## start Supplied text
In order to clarify this concept, take for instance a context \(C =\) \(\{\sf {timestamp}, \sf {touristAge}\}\), each record \(r \in D\) can be represented as a 2 dimensional point, as exemplified in Fig. 2. On such space, we can define a subdivision through a uniform grid. Each cell of the grid identifies a subset of D and the collection of all these subsets represents a partitioning of D.

Fig. 2
figure2

Example of dataset represented as a set of points in a k-dimensional space

Definition 4

(Minimum Bounding Volume) Given a set of records R with schema S and a context \(C = \{c_1,\ldots ,\) \(c_k\} \subseteq S\), the minimum bounding volume of R (\(\sf {MBV}(R)\)) is defined as is the minimum k-dimensional cube enclosing all the records in R.

Given a set R of records \(\{r_1, \ldots , r_n\}\) and a context \(C = \{c_1,\ldots ,\) \(c_k\}\), the \(\sf {MBV}(R)\) is determined by computing for each context attribute \(c_h \in C\) its minimum and maximal values in R, denoted as \({c_h}_{min}\) and \({c_h}_{max}\) where:

$$\begin{aligned} {c_h}_{min}\,=\, & {} min\{r_1[c_h],\ldots ,r_n[c_h]\}\\ {c_h}_{max}\,= \,& {} max\{r_1[c_h],\ldots , r_n[c_h]\} \end{aligned}$$

The \(\sf {MBV}(R)\) can be compactly represented by the tuple \(\langle c_{1_{\min }}, \ldots , c_{k_{\min }}, c_{1_{\max }}, \ldots c_{k_{\max }} \rangle\).

In case the set R is a split \(p_j\) containing the records \(\{r_1, \ldots , r_n\}\), the \(\sf {MBV}(R)\) is the MBV enclosing the region of space containing the k-dimensional points of \(p_j\).
## end Supplied text
## start Extracted entries
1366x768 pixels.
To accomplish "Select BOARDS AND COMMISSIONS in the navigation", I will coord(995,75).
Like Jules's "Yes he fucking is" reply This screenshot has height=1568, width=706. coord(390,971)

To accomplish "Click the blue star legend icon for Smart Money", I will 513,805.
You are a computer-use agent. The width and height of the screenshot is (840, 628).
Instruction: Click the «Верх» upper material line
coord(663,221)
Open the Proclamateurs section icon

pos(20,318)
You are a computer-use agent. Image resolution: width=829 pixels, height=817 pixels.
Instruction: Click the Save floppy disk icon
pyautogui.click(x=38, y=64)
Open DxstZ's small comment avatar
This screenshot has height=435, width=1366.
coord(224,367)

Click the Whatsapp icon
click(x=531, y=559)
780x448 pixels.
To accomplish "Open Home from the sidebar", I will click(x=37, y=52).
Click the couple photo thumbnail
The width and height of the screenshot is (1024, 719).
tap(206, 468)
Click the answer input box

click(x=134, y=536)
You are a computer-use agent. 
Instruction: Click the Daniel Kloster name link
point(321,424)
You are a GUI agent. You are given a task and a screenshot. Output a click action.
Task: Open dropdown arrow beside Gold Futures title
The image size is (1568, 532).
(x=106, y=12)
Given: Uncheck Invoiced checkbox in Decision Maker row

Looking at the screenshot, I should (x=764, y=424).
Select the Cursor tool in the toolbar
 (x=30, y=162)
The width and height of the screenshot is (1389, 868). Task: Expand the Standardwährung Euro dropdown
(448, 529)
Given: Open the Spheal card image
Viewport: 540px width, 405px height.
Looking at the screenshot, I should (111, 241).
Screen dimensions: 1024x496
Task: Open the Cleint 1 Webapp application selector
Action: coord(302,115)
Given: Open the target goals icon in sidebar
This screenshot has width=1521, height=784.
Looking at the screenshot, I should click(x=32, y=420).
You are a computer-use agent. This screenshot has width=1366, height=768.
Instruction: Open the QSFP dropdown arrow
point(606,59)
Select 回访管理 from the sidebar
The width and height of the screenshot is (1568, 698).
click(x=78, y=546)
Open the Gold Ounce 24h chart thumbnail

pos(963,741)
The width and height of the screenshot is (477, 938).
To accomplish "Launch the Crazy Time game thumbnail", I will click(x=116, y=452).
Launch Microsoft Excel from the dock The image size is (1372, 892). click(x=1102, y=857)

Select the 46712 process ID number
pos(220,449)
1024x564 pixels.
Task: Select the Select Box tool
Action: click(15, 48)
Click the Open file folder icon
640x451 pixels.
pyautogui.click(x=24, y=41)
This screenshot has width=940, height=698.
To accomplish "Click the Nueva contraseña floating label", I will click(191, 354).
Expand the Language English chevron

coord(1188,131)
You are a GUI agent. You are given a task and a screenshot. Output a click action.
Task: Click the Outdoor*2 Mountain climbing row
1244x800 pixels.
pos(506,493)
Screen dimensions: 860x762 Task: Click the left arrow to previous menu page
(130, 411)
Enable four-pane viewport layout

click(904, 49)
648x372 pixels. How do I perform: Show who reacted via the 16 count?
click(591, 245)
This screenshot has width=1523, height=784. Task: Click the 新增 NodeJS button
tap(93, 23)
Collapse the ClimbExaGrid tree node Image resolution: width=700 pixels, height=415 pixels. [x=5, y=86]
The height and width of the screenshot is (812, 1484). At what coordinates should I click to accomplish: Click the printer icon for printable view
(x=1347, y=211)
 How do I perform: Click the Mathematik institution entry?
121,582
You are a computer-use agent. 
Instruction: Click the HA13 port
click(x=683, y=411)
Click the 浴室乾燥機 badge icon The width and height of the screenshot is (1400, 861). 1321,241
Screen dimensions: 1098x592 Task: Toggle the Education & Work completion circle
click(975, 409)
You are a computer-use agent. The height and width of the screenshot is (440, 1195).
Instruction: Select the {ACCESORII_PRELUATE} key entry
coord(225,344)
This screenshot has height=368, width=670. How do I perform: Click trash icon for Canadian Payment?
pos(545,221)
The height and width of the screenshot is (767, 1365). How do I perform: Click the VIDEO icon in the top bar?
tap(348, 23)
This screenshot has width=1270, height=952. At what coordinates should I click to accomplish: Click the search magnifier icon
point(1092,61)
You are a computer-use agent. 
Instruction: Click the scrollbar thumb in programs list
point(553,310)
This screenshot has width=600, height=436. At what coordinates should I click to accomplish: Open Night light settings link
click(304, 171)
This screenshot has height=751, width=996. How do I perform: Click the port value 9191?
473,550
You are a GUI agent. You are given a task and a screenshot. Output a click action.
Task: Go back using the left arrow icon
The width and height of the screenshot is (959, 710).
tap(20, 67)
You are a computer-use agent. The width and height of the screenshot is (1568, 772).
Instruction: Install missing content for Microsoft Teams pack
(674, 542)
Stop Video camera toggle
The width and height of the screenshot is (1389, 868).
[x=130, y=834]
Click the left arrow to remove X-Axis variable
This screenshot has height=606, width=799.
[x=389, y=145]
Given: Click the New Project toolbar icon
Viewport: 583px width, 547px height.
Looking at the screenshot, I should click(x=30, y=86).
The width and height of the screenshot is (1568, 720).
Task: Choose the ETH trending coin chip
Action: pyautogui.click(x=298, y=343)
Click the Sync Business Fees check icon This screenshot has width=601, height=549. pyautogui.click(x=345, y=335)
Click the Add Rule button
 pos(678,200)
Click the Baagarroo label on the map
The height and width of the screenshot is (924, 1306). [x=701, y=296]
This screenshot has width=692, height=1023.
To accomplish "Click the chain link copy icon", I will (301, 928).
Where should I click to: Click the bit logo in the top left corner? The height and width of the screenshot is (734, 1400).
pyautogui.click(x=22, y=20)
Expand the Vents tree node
## end Extracted entries
• _What you need to do_:
[A] Answer these about the passage on minimum bounding volumes:
(i) Which two attributes make up the example context C?
(ii) What kind of subdivision is defined on the space of points?
(iii) Which tuple compactly represents MBV(R)?
[B] Continue the passage on minimum bounding volumes, starting after its final sentence.

• _Expected outputs_:
[A]
(i) timestamp and touristAge
(ii) A uniform grid
(iii) ⟨c_{1min}, …, c_{kmin}, c_{1max}, …, c_{kmax}⟩

[B]
Let us consider again the example depicted in Fig. 2, the MBV of the entire dataset is represented by \(\langle 08.00, 15,\) \(20.00, 90 \rangle\), while the MBV of the left-bottom cell is \(\langle 08.00, 15, 12.00, 40 \rangle\).

Several different partitioning techniques can be defined on a dataset D w.r.t. to a context C. In particular, we can distinguish between disjoint and overlapping partitioning. In the first case, each record \(r_i \in D\) can be placed inside one and only one split \(p_j \in P\). Conversely, in the second case, a record \(r_i\) can be placed in more than one split \(p_j,\ldots ,p_k \in P\). As we can see in the following, in the case of overlapping partitioning, when a record is placed in more than one split, such splits have adjacent (or overlapping) MBVs.

Among all the possible partitioning approaches which can be defined on a dataset D, in this paper we are interested in those that are context-aware, namely, that place inside the same split records having a correlation w.r.t. the context attributes.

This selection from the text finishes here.